The market has reacted sharply to the prospect and now we are seeing the possible beginnings of a “trade war”, as major markets have taken a negative view during recent trading sessions and have pushed the S&P 500 and Nasdaq indexes into negative territory year-to-date (through 3/4/2025). Investors fear that the tariffs will lead to further escalations, which could cloud the rosy outlook market participants exhibited when Donald Trump took office.

With Canada’s Prime Minister Justin Trudeau announcing retaliatory tariffs of 25%, there is now significant strain in the trading relationship with our neighbors to the north.
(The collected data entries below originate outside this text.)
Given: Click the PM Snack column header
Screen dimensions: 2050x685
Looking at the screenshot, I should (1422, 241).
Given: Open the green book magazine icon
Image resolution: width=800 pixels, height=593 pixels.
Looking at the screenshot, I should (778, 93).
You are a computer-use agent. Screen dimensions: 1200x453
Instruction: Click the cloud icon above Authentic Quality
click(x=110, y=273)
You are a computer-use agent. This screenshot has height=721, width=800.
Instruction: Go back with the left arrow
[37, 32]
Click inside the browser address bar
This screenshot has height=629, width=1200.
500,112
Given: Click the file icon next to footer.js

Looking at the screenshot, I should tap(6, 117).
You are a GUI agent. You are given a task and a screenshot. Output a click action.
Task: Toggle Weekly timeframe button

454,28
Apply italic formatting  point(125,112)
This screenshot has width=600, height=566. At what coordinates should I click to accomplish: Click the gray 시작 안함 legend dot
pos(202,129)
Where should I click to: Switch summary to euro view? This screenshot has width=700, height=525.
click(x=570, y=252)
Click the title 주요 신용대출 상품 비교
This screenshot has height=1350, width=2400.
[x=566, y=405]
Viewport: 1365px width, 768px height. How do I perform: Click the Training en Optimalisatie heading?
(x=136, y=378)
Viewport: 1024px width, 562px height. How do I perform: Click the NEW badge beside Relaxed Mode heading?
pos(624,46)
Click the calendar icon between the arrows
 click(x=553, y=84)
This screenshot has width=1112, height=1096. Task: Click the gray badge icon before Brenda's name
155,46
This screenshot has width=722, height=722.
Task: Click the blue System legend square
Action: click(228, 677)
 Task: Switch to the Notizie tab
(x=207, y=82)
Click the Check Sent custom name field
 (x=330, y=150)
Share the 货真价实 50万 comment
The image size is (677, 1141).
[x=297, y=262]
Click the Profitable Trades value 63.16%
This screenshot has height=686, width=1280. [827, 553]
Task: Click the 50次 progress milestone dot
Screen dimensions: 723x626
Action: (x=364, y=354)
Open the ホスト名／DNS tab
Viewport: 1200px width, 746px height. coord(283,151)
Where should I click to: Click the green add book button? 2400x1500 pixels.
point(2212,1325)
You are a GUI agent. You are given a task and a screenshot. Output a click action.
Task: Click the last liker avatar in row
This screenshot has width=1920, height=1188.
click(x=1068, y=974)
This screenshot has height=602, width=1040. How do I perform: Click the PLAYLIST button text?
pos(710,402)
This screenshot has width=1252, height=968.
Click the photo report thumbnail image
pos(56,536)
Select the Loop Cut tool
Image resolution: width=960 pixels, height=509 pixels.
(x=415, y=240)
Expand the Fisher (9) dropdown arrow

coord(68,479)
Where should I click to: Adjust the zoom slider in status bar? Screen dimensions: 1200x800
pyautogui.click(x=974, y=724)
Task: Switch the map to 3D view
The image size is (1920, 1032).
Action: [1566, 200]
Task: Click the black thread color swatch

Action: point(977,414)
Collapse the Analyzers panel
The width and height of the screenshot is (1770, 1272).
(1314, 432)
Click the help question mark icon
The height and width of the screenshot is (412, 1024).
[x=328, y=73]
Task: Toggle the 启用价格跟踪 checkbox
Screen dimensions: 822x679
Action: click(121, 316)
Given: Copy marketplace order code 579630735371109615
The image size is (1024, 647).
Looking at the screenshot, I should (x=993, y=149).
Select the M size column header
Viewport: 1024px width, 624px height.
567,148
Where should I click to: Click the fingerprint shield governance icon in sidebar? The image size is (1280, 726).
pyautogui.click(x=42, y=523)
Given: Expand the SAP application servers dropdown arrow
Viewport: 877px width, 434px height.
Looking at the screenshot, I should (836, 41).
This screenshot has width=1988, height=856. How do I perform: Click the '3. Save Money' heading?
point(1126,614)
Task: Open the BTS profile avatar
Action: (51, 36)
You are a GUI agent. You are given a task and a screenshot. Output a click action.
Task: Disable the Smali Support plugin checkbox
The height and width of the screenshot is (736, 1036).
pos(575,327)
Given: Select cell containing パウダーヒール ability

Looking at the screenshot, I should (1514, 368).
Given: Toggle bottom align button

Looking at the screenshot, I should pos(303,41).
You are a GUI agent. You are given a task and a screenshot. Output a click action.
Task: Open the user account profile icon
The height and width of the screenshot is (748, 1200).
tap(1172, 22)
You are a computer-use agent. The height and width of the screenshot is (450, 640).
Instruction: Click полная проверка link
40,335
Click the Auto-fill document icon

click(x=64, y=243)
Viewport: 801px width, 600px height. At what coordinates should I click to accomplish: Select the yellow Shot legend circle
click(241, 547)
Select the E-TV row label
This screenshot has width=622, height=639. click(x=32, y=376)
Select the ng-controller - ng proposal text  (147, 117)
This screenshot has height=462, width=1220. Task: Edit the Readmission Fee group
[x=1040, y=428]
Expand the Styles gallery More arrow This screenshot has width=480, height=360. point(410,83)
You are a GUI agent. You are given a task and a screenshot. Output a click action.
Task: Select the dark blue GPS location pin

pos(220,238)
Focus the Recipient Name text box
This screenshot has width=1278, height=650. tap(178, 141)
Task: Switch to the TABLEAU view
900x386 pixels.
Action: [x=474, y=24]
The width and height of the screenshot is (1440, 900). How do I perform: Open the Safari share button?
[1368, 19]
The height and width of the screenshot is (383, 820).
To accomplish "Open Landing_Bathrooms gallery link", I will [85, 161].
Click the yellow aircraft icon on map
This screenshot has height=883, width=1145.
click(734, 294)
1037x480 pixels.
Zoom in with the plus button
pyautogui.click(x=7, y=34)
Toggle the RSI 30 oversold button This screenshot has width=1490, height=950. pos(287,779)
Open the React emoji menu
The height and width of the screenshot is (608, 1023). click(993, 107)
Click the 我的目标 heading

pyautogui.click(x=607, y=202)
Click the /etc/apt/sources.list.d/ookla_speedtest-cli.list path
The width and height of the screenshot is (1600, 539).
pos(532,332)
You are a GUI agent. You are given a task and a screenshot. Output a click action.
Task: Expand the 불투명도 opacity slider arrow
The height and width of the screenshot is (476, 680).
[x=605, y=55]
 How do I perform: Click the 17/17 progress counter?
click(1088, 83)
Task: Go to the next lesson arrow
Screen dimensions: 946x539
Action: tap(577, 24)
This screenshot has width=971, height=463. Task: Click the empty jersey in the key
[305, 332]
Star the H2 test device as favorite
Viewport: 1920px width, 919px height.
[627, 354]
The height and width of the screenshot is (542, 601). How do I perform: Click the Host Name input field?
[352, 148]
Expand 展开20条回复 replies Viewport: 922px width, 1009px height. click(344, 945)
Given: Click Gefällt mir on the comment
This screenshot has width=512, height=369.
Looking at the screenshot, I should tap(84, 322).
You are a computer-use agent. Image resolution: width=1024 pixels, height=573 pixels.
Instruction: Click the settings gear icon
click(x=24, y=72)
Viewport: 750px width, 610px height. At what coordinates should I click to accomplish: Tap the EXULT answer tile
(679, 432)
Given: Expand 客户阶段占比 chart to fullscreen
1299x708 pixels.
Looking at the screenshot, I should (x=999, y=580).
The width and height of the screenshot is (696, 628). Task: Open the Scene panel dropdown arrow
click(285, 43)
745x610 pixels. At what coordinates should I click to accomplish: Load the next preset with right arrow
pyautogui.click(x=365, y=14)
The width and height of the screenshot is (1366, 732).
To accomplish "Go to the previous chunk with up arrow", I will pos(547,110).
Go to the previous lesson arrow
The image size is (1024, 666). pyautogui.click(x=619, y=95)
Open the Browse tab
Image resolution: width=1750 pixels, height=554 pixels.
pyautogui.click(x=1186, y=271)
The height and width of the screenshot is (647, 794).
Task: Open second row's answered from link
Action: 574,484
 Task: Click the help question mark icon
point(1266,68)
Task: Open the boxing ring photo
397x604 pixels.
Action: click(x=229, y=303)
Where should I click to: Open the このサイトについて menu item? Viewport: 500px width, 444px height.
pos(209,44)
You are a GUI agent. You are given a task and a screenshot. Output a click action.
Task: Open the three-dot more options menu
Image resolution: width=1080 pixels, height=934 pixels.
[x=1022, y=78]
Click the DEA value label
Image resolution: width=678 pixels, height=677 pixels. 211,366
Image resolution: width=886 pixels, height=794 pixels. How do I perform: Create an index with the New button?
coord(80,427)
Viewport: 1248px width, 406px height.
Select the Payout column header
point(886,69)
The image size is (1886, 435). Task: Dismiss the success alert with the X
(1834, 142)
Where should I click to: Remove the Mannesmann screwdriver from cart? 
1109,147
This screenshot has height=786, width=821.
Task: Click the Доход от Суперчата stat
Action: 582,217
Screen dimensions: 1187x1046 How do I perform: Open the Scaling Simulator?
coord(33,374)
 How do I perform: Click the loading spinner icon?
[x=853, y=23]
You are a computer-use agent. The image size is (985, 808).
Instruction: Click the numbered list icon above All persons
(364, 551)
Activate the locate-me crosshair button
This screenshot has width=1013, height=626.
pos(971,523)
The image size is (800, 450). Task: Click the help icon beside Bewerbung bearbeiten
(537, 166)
Similarly, Mexico’s President Claudia Sheinbaum is set to address President Trump’s tariffs in the coming week and has suggested retaliatory action as well.

Markets tend to get most volatile during quick yet significant bouts of uncertainty, and with the situation still developing, there is ample opportunity for relations between all the countries to go in many directions. The circumstances will change, governments may compromise and then relent, making today’s assumptions almost certainly not what the final landscape will ultimately be.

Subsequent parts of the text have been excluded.